Speaker context: This session transitions from MapReduce theory to hands-on coding practice using mrjob, a Pythonic library that simplifies MapReduce development. The audience includes students from CS, business, and math backgrounds—all with SQL experience but varying programming comfort levels. We'll leverage their SQL intuition (GROUP BY, aggregation) while introducing mrjob's elegant class-based approach. Emphasize local testing workflows to build confidence before cluster submission.
Speaker notes: Many students with business/math backgrounds are more comfortable with Python than Java. mrjob provides a Pythonic API that feels natural while hiding Hadoop complexity.

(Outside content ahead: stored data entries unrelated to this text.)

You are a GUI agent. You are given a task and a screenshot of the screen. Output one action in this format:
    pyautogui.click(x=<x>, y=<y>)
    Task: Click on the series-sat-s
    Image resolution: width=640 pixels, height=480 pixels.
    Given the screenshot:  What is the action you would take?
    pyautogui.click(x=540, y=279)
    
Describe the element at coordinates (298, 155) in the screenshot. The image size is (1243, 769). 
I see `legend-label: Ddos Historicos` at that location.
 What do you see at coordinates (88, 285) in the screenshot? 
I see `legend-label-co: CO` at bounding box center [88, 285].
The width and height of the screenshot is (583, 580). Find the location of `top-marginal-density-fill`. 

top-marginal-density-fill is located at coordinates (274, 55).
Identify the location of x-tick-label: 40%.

Emphasize portability—write once, run anywhere.
Speaker notes: Show live installation. Mention that Docker environment has mrjob pre-installed. For students' personal machines, they can use pip install --user if they lack admin rights.

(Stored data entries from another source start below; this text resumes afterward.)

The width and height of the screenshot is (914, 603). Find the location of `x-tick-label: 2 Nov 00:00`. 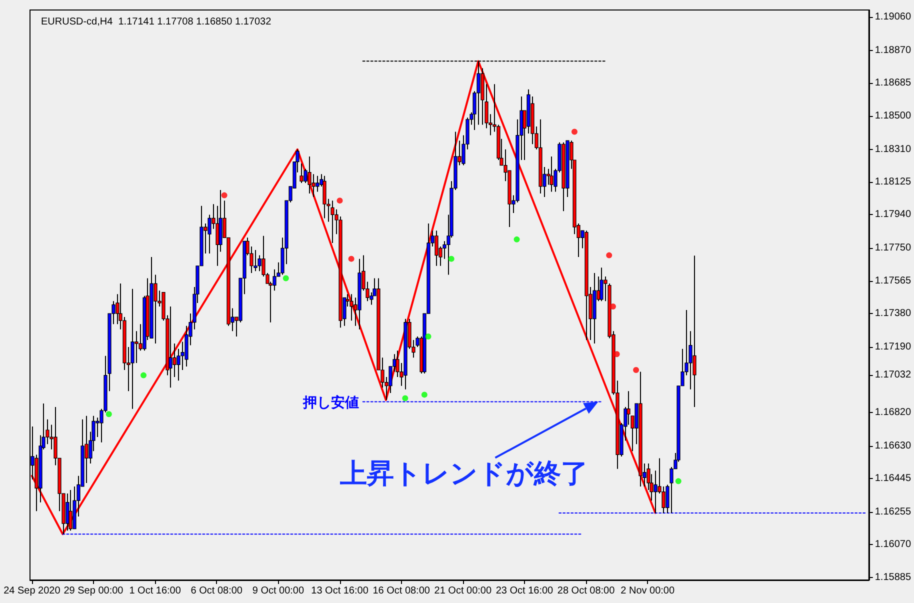

x-tick-label: 2 Nov 00:00 is located at coordinates (648, 591).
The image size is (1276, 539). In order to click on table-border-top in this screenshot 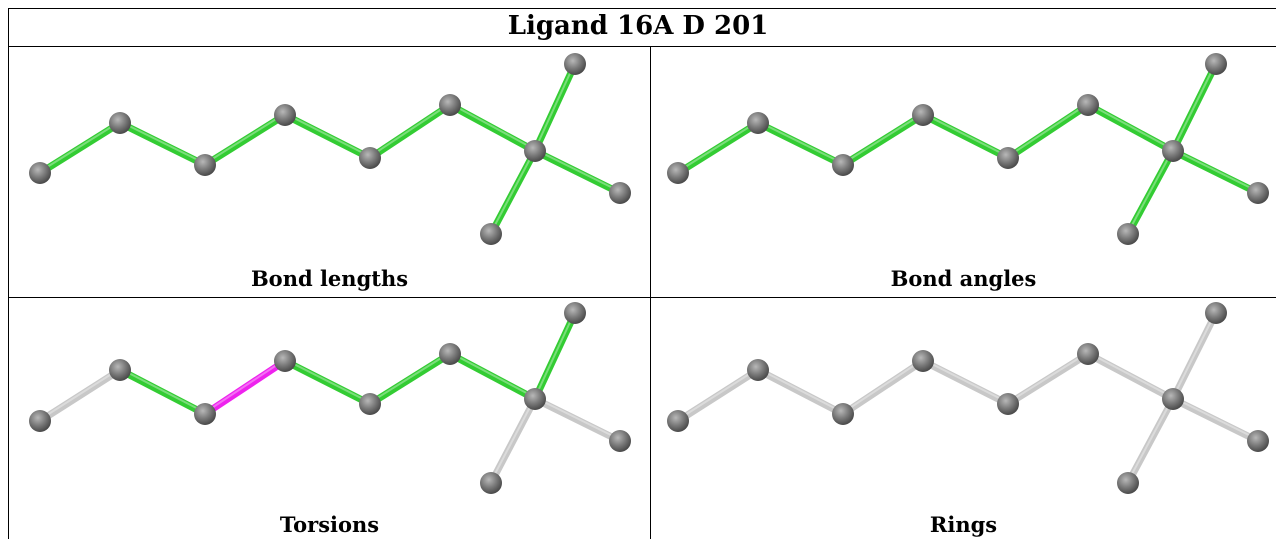, I will do `click(642, 8)`.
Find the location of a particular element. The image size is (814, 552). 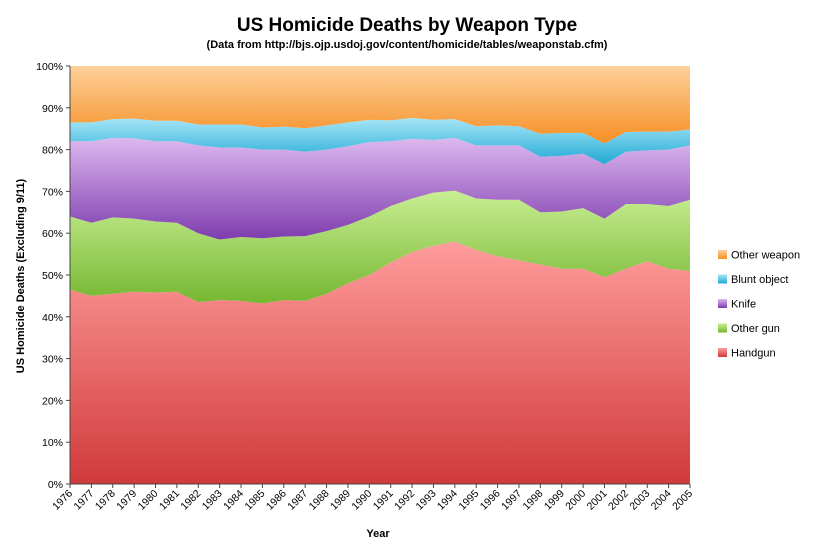

x-tick-label: 1994 is located at coordinates (448, 500).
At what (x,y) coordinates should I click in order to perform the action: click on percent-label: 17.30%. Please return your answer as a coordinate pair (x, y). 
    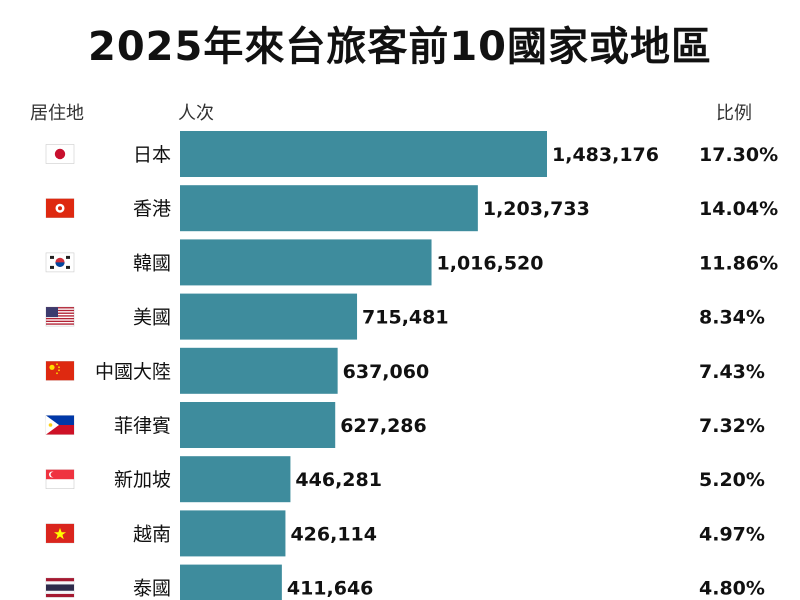
    Looking at the image, I should click on (738, 155).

Speaker notes: Live code wordcount.py step-by-step. Start with basic class structure, add mapper, then reducer. Emphasize how much cleaner this is than stdin/stdout scripts. For business students, relate class methods to defining functions in Excel VBA or SQL procedures.
Speaker notes: Live demo YARN UI navigation. Show completed job counters. For business students, relate to SQL query execution plans or ETL pipeline dashboards.
Speaker notes: Critical hands-on demo. Go slowly, explain each step before executing. Pause to let students catch up. Point out expected timing (small file = 30-60 seconds). Show mrjob's progress output in terminal.